Collected data entries
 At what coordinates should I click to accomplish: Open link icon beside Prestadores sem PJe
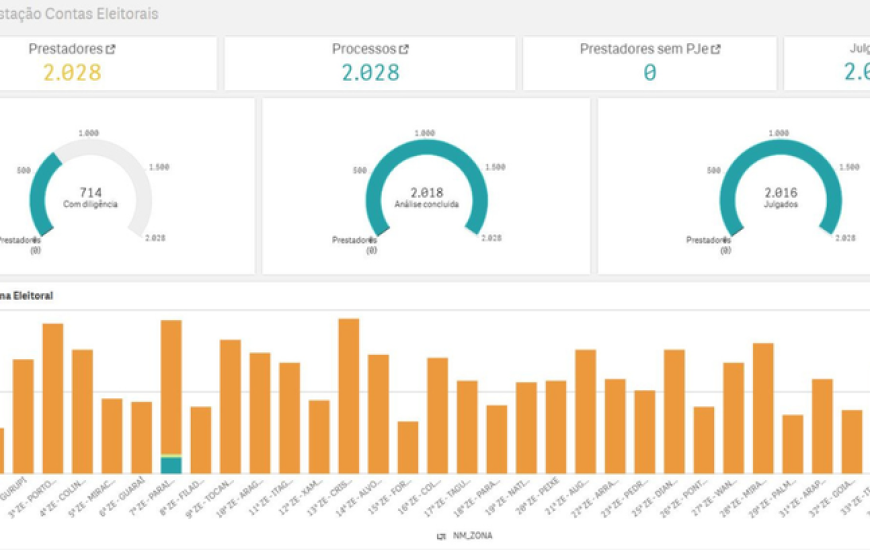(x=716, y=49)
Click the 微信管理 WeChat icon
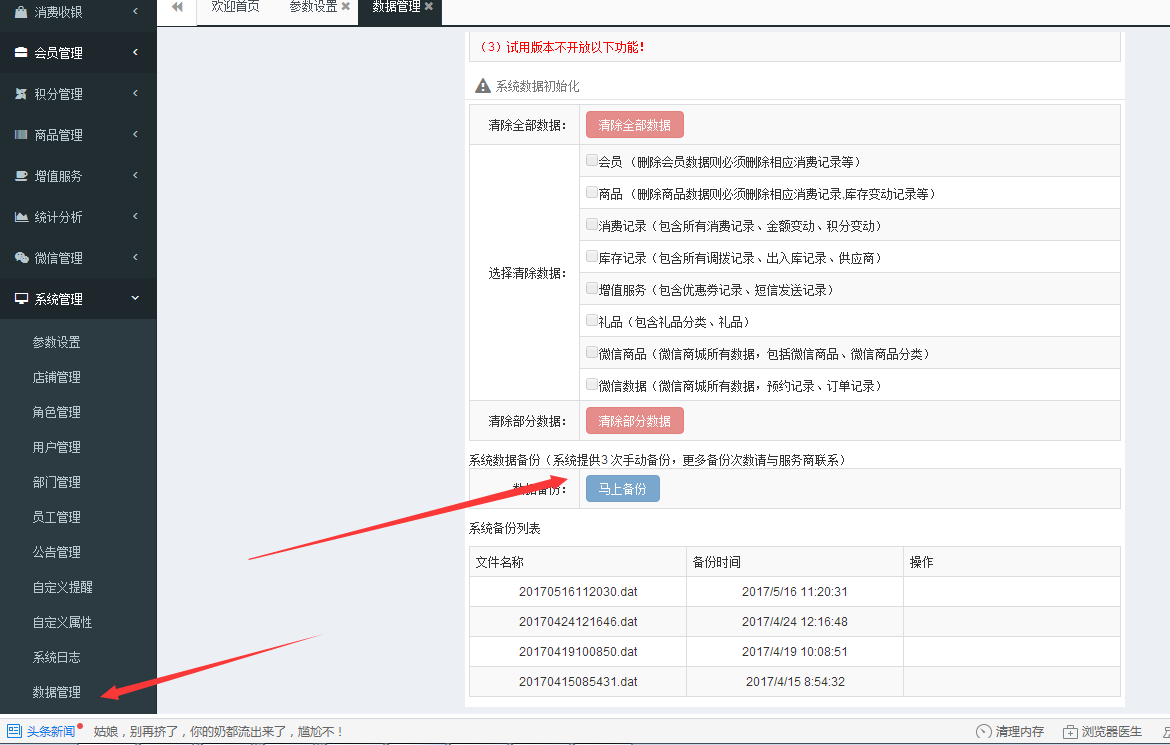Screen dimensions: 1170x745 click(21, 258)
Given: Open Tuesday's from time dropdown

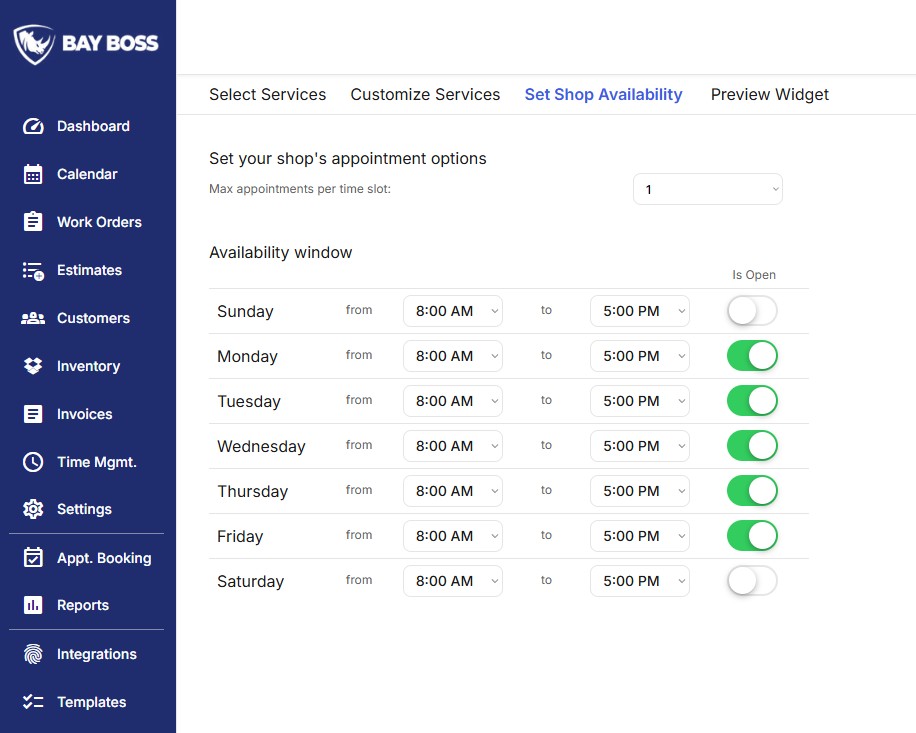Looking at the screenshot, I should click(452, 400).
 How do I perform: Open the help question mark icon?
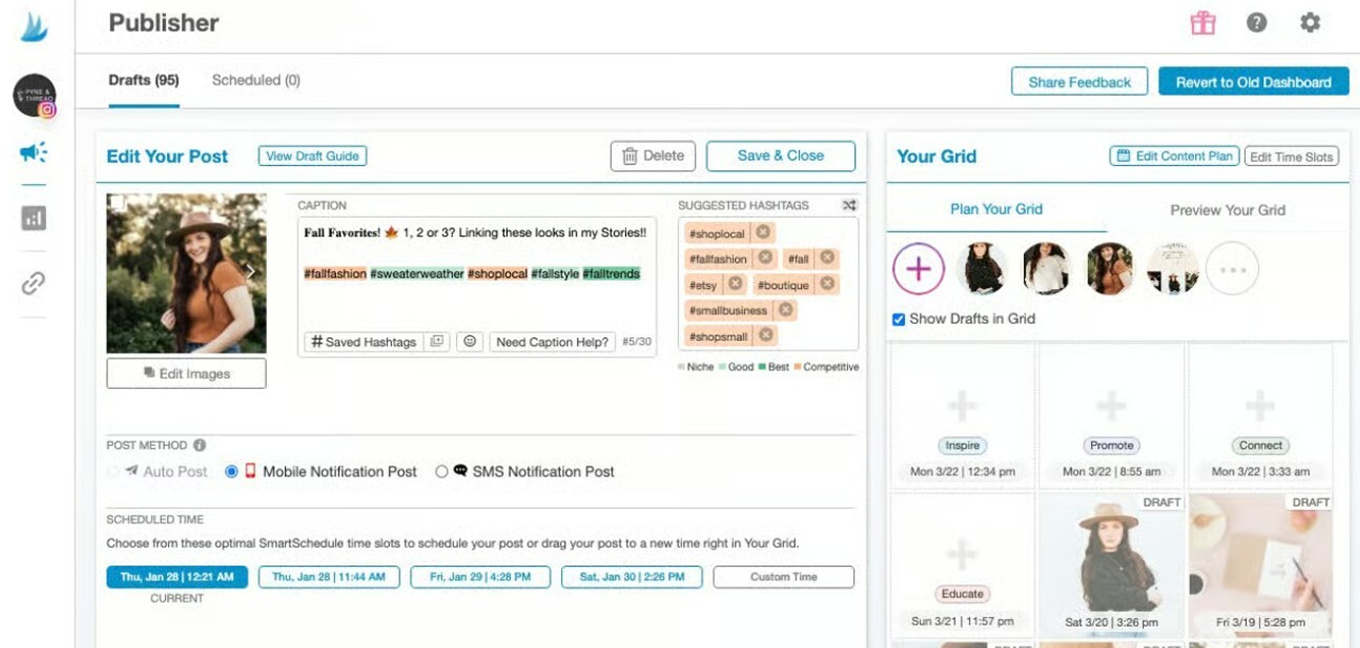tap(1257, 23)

* WHAT THE TASK ASKS: Take the line containing "Given: Open Tuesday's from time dropdown" as the first and the last line of the records as the end. Print every line in that span exactly, leaving out pictures.

* ANSWER BOX:
Given: Open Tuesday's from time dropdown

Looking at the screenshot, I should click(452, 400).
 How do I perform: Open the help question mark icon?
tap(1257, 23)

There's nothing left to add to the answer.